Combined spinal-epidural (CSE) techniques can combine the advantages of each technique. Distinct advantages of CSE are:
In CSE, the epidural space is located with a thin needle, and another needle is passed through it and into the spinal fluid to inject a small amount of medication into the spinal fluid. This results in instantaneous onset of pain relief.
The spinal needle is removed and an epidural catheter is inserted into the epidural space, followed by the removal of the epidural needle. The epidural catheter is secured over your back.
An epidural pump gradually injects medications into the epidural space. The spinal anesthesia of the CSE usually lasts about 90 minutes. As the effect of spinal anesthesia wears off, epidural anesthesia kicks in, bringing you comfortable pain relief. The epidural medications are adjusted to provide optimum pain relief until you deliver your baby.
The "walking epidural" is a result of the CSE techniques. The spinal part offers rapid-onset pain relief without producing weakness of the legs. The epidural part provides flexibility of continuing the analgesia. The technique can be tailored to enable women to walk around the labor floor without feeling pain.
While it is unclear whether walking in labor reduces its duration, it has been suggested that women who walk may not need as much pain relief. In addition, many women appreciate the opportunity to walk even for short periods during labor. At Brigham and Women's Hospital, women who have CSE can walk up until the epidural anesthesia begins.
The anesthesiologist will feel bony landmarks in your lower back and will clean your back with an antiseptic solution prior to placing the epidural. A small amount of local anesthetic will be injected to numb your skin prior to insertion of the hollow epidural needle.

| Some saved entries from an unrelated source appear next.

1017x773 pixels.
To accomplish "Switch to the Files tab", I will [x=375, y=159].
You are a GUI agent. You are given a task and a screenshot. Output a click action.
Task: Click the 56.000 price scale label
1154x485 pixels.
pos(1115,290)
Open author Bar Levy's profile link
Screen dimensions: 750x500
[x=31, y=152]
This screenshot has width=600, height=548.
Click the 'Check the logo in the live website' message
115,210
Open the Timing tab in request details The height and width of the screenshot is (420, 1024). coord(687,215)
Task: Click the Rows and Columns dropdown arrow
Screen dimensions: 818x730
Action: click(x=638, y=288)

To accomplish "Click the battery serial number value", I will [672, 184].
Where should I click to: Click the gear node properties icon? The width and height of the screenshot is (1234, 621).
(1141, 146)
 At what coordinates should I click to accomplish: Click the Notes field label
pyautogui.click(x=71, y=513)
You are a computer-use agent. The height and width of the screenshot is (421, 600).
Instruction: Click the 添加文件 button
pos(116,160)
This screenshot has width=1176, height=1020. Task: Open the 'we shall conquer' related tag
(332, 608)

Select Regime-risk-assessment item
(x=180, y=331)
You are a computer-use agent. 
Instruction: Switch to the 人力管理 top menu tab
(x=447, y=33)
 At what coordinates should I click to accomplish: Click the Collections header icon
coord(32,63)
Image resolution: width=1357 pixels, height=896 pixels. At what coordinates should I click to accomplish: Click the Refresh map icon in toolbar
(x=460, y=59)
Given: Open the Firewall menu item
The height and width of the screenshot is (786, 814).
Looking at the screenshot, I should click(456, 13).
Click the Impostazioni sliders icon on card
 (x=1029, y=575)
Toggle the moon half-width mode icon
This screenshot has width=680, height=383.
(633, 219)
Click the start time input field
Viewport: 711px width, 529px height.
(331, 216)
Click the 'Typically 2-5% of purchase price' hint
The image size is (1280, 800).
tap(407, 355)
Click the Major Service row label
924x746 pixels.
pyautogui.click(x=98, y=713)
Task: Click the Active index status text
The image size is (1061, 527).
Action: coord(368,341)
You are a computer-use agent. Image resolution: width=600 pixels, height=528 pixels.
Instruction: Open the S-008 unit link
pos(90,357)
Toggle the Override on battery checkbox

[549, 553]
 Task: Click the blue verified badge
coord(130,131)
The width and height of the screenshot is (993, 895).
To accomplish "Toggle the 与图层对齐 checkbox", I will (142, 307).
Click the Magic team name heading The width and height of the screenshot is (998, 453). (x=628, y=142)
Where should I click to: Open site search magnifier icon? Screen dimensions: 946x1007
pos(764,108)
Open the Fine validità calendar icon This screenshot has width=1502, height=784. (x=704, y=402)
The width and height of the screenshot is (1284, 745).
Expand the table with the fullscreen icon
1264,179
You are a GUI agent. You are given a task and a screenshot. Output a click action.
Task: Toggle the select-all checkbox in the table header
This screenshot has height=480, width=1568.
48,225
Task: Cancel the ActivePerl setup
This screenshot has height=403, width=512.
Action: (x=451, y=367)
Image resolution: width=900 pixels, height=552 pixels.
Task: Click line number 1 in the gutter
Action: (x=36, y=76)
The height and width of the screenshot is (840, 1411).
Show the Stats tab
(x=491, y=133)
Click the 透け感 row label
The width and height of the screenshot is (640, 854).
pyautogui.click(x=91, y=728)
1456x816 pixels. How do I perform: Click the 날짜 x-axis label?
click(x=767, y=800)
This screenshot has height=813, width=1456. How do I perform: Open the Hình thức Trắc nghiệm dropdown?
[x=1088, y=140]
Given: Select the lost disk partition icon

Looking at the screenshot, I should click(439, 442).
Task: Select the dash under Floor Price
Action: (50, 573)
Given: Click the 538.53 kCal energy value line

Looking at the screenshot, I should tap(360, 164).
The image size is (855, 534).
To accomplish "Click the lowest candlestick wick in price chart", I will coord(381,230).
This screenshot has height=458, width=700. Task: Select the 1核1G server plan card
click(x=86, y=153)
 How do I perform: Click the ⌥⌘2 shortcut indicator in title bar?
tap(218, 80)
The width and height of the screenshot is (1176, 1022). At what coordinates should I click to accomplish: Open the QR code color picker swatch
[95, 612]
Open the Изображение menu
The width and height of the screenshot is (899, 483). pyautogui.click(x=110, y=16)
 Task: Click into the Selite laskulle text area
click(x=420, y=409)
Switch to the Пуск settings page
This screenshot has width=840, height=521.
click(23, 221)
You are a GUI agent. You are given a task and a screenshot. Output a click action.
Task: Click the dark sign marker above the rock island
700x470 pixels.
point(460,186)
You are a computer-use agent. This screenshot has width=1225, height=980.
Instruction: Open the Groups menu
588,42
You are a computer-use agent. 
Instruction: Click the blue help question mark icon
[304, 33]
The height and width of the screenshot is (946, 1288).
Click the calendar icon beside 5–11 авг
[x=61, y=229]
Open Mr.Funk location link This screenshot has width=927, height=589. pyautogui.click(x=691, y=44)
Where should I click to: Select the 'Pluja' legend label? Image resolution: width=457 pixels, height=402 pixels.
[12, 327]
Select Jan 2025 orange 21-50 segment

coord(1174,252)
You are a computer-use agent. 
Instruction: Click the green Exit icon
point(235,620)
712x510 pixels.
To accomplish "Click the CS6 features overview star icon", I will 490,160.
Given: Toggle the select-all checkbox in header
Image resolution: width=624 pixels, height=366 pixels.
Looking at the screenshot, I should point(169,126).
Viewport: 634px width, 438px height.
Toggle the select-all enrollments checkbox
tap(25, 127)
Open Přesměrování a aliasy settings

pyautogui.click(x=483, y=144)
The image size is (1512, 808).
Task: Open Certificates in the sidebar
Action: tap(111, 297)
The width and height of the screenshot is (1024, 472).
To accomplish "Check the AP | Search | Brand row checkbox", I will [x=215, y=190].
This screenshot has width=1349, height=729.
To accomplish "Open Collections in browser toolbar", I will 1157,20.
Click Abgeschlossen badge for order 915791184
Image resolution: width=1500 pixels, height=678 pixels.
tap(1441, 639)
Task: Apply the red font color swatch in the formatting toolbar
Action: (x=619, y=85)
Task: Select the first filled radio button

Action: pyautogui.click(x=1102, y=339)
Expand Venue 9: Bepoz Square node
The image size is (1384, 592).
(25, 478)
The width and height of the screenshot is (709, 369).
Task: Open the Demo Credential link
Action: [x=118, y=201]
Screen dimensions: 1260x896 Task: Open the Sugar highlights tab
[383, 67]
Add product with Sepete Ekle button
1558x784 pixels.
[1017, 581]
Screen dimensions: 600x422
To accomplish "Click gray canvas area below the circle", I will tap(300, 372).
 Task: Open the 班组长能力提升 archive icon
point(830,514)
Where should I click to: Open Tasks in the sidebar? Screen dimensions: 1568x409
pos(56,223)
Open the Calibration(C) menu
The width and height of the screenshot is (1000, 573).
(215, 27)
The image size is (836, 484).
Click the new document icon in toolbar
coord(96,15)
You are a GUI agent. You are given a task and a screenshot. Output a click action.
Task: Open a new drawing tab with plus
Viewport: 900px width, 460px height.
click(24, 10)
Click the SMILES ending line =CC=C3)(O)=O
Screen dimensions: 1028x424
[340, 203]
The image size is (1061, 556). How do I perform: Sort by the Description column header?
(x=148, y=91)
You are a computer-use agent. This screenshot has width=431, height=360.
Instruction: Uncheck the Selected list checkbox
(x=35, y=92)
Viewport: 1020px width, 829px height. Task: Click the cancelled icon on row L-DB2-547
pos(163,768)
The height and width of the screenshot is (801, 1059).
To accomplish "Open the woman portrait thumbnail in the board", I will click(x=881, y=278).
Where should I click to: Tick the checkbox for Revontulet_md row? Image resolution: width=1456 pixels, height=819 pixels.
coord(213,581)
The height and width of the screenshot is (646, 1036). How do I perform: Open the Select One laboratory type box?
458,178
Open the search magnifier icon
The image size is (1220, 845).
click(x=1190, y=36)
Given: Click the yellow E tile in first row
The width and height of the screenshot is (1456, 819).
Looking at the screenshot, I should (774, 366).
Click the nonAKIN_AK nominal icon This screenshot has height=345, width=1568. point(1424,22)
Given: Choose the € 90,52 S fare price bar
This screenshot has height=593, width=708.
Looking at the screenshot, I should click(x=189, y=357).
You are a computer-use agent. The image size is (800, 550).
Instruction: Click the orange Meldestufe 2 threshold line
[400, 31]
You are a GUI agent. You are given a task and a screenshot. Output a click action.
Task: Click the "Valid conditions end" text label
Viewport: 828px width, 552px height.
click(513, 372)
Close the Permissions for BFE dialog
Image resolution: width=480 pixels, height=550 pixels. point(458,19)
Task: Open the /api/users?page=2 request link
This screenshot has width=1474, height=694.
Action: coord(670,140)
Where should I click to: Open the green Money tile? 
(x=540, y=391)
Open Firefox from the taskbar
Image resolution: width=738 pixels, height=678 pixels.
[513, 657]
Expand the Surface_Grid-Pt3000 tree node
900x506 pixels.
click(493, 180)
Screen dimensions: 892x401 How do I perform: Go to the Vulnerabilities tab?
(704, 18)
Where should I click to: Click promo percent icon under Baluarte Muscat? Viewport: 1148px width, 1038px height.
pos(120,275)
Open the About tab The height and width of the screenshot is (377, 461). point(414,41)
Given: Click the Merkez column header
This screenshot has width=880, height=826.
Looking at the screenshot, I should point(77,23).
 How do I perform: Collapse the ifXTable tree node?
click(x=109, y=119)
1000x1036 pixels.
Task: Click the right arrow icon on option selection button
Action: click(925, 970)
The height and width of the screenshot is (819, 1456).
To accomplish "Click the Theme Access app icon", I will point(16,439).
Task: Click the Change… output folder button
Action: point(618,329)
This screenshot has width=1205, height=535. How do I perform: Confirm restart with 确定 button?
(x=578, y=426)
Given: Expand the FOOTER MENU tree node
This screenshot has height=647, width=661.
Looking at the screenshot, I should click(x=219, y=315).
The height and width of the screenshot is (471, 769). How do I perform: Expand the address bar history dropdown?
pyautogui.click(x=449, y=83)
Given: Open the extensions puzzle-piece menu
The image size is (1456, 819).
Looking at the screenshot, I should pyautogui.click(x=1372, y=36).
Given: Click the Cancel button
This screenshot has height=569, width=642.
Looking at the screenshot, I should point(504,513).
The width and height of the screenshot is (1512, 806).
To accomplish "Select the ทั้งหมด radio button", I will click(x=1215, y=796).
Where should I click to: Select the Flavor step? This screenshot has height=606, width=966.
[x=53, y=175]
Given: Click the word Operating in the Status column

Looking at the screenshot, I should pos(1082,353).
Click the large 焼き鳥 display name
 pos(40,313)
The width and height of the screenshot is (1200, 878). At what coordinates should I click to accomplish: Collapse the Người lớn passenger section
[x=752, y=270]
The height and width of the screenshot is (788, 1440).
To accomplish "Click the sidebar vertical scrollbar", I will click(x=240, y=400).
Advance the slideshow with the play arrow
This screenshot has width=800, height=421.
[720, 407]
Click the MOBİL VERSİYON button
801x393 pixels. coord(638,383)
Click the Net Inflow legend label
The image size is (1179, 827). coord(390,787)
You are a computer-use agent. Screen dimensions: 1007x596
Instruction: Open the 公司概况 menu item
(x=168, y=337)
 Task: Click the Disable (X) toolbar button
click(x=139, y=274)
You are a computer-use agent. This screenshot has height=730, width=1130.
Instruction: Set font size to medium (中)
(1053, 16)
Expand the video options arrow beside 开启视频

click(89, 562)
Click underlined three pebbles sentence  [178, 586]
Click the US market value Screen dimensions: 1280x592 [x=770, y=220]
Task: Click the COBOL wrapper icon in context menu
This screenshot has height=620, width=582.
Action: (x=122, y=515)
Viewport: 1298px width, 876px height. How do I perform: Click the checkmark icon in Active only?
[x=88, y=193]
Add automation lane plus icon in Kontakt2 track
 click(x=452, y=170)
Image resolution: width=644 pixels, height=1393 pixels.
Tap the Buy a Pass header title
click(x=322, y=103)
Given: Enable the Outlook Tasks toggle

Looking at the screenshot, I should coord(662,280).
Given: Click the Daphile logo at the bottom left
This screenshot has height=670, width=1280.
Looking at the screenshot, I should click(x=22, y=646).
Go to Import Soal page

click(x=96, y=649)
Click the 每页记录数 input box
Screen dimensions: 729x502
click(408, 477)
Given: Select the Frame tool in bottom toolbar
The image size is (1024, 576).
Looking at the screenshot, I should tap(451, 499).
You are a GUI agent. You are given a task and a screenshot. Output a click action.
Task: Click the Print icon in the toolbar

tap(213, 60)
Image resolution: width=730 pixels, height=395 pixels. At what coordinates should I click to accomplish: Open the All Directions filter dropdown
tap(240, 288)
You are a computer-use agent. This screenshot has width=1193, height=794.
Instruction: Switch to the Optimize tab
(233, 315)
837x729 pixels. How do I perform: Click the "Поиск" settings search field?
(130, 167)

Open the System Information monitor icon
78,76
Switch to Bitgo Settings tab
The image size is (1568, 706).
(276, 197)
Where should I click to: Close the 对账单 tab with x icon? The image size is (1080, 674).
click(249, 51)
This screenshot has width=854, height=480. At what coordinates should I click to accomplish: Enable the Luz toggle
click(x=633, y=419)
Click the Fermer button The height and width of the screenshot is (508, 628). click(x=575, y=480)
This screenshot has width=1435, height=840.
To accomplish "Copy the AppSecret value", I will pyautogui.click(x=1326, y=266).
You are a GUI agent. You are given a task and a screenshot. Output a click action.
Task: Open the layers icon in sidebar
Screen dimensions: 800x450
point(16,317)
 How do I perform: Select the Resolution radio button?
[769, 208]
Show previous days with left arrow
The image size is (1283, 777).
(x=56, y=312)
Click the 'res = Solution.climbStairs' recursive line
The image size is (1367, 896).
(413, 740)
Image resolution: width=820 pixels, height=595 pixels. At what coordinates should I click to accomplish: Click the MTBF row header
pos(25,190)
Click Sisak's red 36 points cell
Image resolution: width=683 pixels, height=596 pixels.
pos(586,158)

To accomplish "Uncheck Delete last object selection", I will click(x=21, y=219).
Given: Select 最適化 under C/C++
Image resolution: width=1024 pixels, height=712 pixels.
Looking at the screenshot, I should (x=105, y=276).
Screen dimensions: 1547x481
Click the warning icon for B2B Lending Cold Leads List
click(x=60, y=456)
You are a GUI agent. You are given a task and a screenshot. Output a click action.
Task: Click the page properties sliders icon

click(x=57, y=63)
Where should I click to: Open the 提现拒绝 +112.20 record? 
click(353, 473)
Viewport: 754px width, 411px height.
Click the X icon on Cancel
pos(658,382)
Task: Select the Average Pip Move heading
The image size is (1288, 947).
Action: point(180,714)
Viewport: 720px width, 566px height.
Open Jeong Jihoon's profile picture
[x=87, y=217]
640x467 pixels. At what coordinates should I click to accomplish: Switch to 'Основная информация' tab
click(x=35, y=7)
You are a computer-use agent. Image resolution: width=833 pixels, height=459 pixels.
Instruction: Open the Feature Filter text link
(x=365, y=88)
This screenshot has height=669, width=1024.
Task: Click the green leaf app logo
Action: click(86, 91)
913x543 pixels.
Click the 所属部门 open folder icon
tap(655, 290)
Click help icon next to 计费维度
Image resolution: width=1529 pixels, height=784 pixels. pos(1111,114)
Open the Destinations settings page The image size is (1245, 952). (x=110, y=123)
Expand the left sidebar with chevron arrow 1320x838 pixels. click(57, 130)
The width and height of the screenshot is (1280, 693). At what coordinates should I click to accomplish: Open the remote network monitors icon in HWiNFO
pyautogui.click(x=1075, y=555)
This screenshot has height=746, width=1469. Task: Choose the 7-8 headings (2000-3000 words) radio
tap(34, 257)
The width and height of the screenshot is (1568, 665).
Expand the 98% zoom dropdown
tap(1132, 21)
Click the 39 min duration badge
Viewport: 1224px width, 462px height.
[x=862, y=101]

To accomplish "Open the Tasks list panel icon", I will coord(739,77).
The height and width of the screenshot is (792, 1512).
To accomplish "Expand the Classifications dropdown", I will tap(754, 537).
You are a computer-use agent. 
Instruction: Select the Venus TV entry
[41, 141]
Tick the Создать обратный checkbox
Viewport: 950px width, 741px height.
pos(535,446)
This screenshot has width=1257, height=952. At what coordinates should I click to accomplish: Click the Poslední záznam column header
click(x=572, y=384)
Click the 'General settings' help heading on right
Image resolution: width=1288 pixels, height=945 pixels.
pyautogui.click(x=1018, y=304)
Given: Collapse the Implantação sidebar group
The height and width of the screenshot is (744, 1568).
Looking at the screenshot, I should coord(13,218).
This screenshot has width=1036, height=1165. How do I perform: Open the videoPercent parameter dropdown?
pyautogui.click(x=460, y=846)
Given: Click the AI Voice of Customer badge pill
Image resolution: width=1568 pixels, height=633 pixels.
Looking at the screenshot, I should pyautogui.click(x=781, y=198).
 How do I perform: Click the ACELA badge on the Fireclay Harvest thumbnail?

After the needle is advanced to the epidural space, a tiny catheter (plastic tube) is inserted through the needle into the epidural space. Occasionally, some women feel a tingling nerve sensation (parasthesia) of their legs when the catheter brushes against the nerves in the epidural space during its passage. However, this is very transient and passes quickly.
Once the catheter is in place, the needle is removed and the catheter is taped onto your back. Initial medication is injected through the catheter. Some women report feeling a cold sensation in their back while medications are being injected. Thereafter, the medication is delivered via an automated pump until your baby is born.
The epidural can take 15 to 20 minutes to place, and the medication works gradually in the epidural space over next 15 to 20 minutes. Initially, many women notice that their pain during contractions is less intense and lasts for a shorter duration, until eventually all they feel is the tightening of the contraction. You may not feel the contractions at all; it differs for every woman.
After epidural placement, you will be under the watchful eyes of your labor and delivery nurse and the anesthesiologist. There will be continuous monitoring of your baby's heart rate. Your vital signs will be recorded frequently. The frequency of uterine contractions is also recorded. Although you are resting, or sleeping while your labor progresses, the monitoring and vigilance continues unimpeded.
The nurse and the anesthesiologist will monitor your blood pressure all through epidural anesthesia. Occasionally, the blood pressure can decrease during epidural anesthesia. The anesthesiologist will correct the decreases expeditiously with IV medications to normalize the blood pressure. The transient decreases in blood pressure should pose no problem for the baby, as the baby also is under constant surveillance via fetal heart rate monitor.
Epidural analgesia minimally lengthens labor and does not increase the risk of cesarean delivery but may lengthen labor. Numerous studies have shown that the difference is approximately one hour on an average. But this may be highly variable depending on your labor pattern.